*Work to be completed*: Every record gets copied exactly, and no picture goes with it.

(Screenshot grounding data)
= = = = =

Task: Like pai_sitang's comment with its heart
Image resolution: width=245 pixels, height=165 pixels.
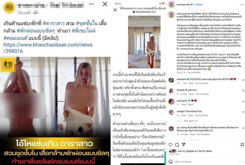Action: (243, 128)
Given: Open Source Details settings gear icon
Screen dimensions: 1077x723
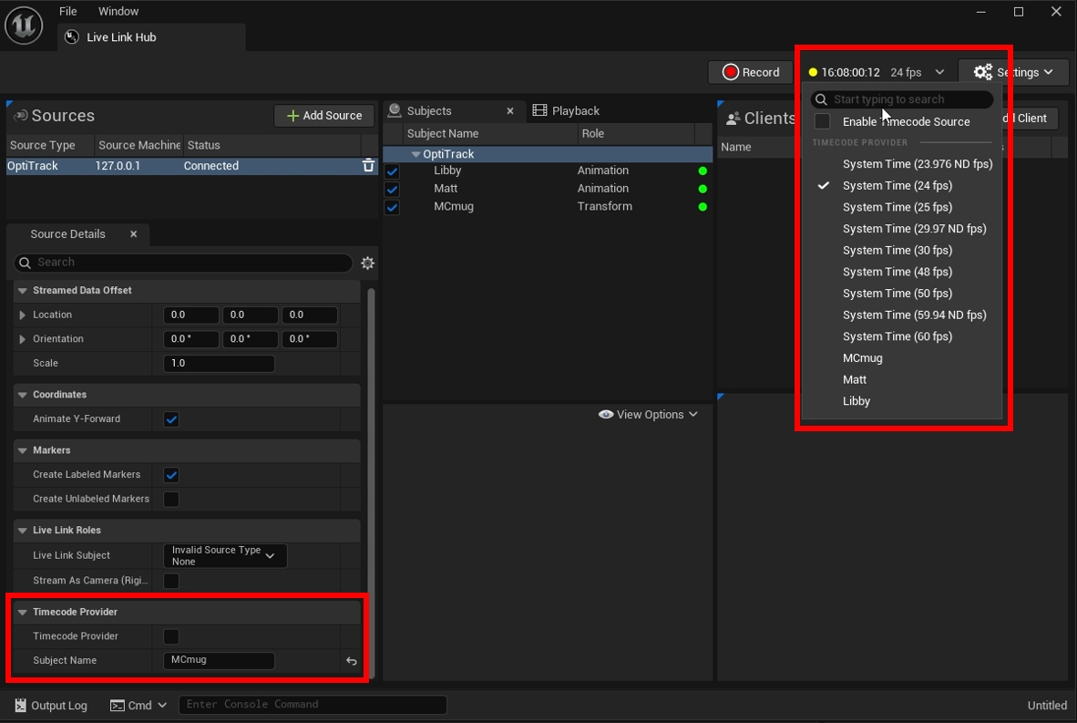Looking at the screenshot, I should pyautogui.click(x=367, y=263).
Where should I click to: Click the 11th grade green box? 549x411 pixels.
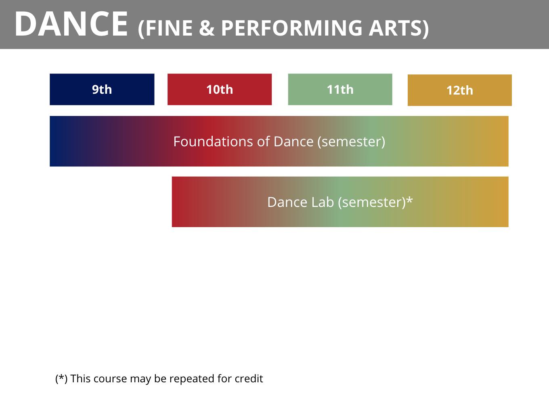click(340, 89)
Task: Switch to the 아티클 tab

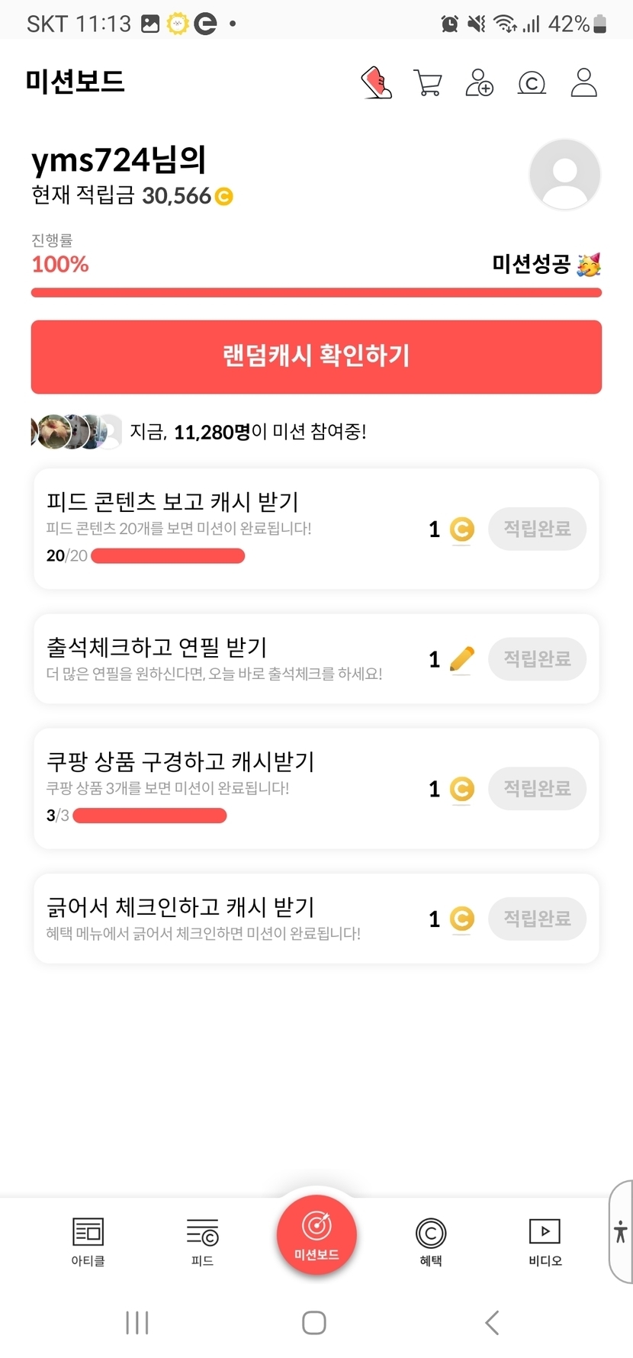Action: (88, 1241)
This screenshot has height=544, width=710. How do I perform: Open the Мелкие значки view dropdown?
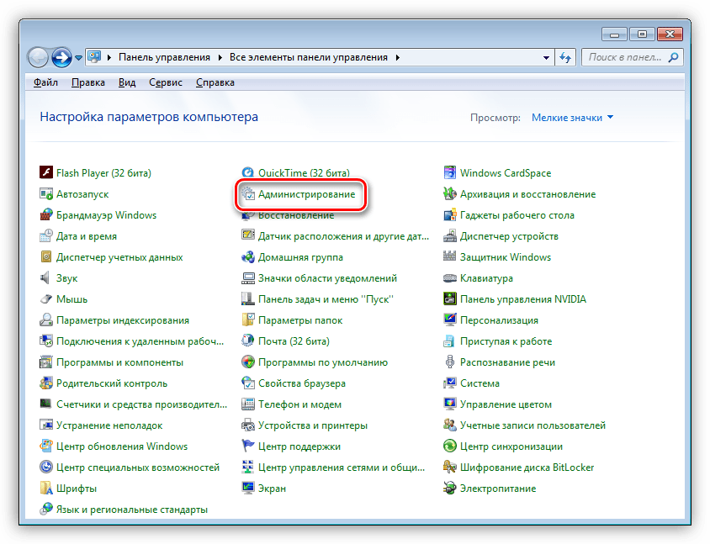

= = = = =

*Your response*:
Task: Like pai_sitang's comment with its heart
Image resolution: width=245 pixels, height=165 pixels.
Action: (243, 128)
Given: Open Source Details settings gear icon
Screen dimensions: 1077x723
Looking at the screenshot, I should pyautogui.click(x=367, y=263).
Where should I click to: Click the 11th grade green box? 549x411 pixels.
click(340, 89)
Task: Switch to the 아티클 tab

Action: (88, 1241)
This screenshot has height=544, width=710. How do I perform: Open the Мелкие значки view dropdown?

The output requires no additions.